--- START OF Entries shown ---

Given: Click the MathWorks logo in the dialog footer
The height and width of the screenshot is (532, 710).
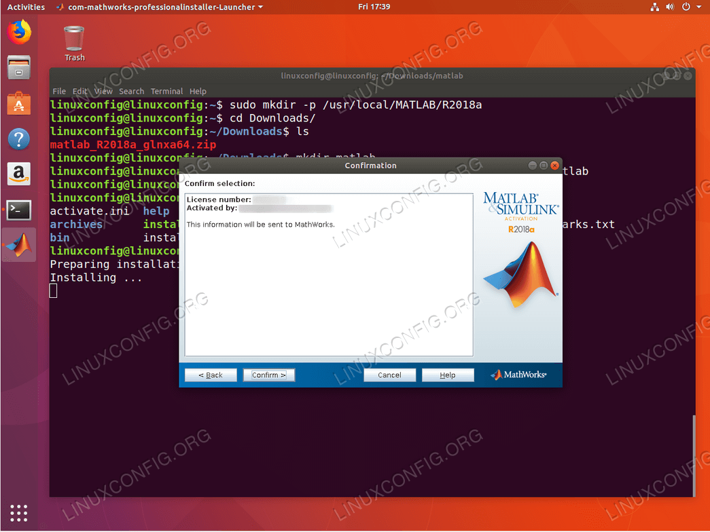Looking at the screenshot, I should coord(518,374).
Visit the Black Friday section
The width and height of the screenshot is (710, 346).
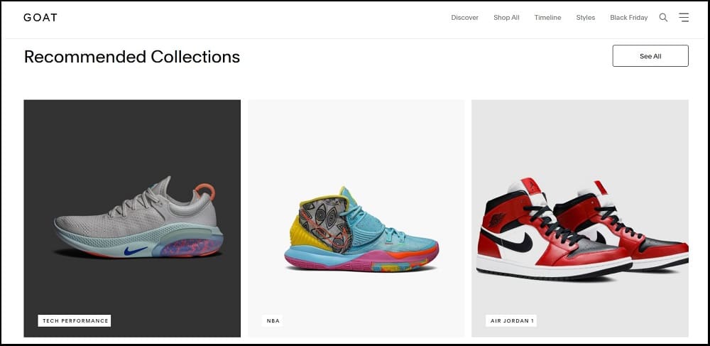(x=628, y=18)
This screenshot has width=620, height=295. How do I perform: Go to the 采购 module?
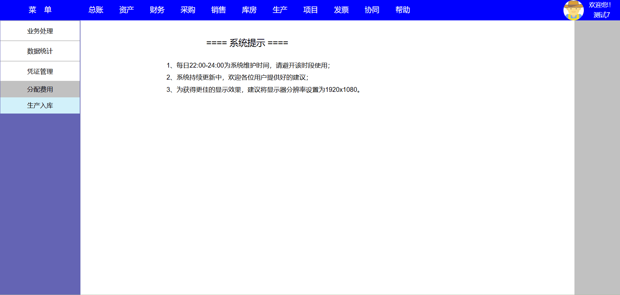point(188,10)
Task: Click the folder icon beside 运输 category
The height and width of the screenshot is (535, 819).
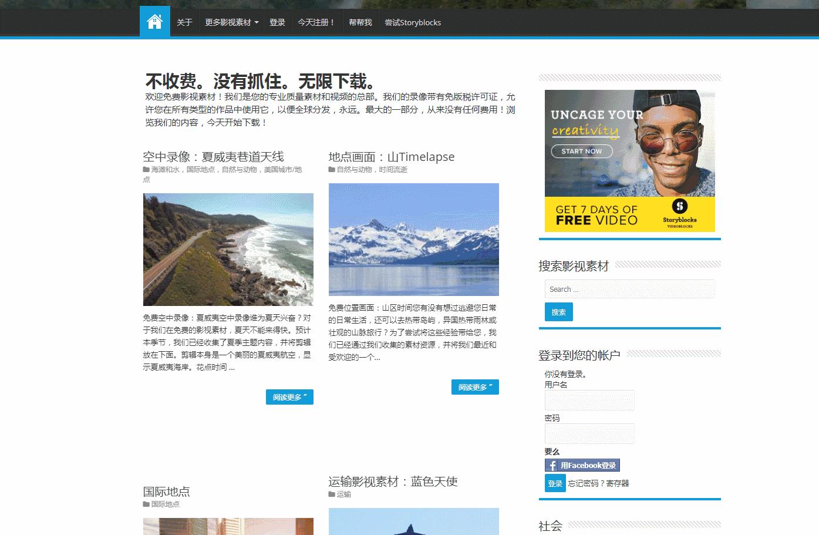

--- END OF Entries shown ---

◆ **Job**: In the part that opens with the line containing "Task: Click the" and closes at the end of the items, switch "folder icon" to "settings icon" and leave everything else unchanged. Give only those lines, without the pictures.

◆ **Right answer**:
Task: Click the settings icon beside 运输 category
The height and width of the screenshot is (535, 819).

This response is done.